Would you believe it if I told you that a menu with 20, 30, even 50 options could be just as fast or even faster than a menu with only 10 categories? It’s pretty unexpected. Traditionally, we think of menus as being most efficient if there’s fewer options to pick from. And don’t get me wrong in many cases. That’s absolutely correct. But there are some rare cases where it’s actually acceptable to have a long list in a menu now in order to reach that elite status of being a menu that’s appropriate for many, many items, you have to satisfy two criteria. The first is that it has to be in order.
So typically alphabetical order works pretty well. The second criteria, and here’s where it gets more important, is that the list contained items that are known to the user.

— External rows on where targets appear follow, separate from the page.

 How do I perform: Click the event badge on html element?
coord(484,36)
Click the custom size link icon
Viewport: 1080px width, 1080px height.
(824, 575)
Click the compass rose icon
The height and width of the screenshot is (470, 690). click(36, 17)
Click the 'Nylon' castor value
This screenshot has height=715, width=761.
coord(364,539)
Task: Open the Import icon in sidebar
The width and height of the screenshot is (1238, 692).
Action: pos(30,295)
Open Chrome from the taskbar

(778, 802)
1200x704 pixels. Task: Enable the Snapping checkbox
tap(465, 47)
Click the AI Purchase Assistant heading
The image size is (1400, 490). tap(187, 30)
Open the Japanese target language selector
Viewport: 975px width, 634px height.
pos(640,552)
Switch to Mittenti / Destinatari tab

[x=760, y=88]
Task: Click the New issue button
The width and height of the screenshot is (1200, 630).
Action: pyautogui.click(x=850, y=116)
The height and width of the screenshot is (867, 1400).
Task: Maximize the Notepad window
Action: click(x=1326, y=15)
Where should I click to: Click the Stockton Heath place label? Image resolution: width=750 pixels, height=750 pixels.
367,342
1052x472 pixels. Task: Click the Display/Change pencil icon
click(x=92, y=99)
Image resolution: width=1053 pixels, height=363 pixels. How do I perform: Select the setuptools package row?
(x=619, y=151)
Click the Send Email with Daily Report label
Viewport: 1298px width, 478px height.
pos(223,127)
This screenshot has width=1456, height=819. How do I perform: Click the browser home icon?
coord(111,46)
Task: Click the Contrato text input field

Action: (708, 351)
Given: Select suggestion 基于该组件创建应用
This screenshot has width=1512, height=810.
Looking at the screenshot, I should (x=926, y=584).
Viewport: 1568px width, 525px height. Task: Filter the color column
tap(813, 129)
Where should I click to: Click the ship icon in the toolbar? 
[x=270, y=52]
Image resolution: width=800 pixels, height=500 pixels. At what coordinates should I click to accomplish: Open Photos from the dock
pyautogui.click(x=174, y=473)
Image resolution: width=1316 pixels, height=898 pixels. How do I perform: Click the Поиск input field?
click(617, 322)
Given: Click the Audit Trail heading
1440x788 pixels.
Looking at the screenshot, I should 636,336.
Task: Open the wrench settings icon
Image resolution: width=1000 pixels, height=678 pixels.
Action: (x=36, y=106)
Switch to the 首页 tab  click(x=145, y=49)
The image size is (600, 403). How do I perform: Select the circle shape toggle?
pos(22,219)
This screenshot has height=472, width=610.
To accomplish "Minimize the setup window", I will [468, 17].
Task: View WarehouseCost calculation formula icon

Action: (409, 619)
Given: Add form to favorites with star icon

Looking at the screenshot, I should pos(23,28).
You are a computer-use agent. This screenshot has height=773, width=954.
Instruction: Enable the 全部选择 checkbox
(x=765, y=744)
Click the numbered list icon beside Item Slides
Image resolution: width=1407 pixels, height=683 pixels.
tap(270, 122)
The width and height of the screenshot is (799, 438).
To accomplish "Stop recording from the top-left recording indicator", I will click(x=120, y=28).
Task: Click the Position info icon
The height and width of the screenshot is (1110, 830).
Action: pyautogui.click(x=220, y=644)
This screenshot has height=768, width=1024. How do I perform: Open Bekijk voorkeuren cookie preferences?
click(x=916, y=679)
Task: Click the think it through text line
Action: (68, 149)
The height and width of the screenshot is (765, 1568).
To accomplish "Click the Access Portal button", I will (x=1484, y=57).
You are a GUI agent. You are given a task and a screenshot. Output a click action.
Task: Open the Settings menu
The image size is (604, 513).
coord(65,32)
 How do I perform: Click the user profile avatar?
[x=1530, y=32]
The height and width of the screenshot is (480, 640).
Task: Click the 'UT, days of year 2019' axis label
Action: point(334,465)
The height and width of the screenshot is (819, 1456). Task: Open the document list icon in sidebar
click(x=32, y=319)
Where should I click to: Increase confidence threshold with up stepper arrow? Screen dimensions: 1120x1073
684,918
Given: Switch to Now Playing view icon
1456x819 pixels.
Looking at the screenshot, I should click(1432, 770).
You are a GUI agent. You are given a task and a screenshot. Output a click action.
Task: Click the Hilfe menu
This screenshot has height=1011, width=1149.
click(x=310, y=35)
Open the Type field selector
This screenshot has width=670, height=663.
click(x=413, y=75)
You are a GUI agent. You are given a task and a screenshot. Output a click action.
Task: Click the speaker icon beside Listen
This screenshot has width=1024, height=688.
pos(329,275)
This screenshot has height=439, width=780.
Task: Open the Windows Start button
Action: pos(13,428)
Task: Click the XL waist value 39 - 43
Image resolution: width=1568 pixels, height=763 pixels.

So it’s a list of words and terms that the users know that exact meaning. They know that exact term. So think of, for example, a long list of brands or companies or TV shows or U.S. states. If we were to picture that long list of U.S. states and say we’re looking for Pennsylvania, wherever the users eye lands first, the user can adjust their gaze accordingly and they can adjust their gaze because they know it’s an ordered list and they know the name of the item that they’re looking for. Pennsylvania will not be called by anything but Pennsylvania, so they can quickly skip over all of the other content, all of the other letters that aren’t necessary. That’s not what they’re looking for. And that makes navigating a long list of 50 items really quite efficient. The reason we know this to be true is because of the hyc himan law. Hick’s law refers to the process of making a selection from a list, and the law says that the more items in a list, the longer it’s going to take to make a selection. Not too surprising, but this very unique set of lists where there’s an ordered list and all of the items in the list are known to the user, those two attributes combined to make for really efficient scanning. And therefore, even if you have a very long list, users can be very efficient with it.
So you can use Hick’s law. And this understanding, if you’re ever faced with the decision of whether or not to include a really long list of menu items. And you might find that if it in fact satisfies those two criteria, it’s actually OK and your users will be quite efficient with it. So consider Hecks law if it applies to you.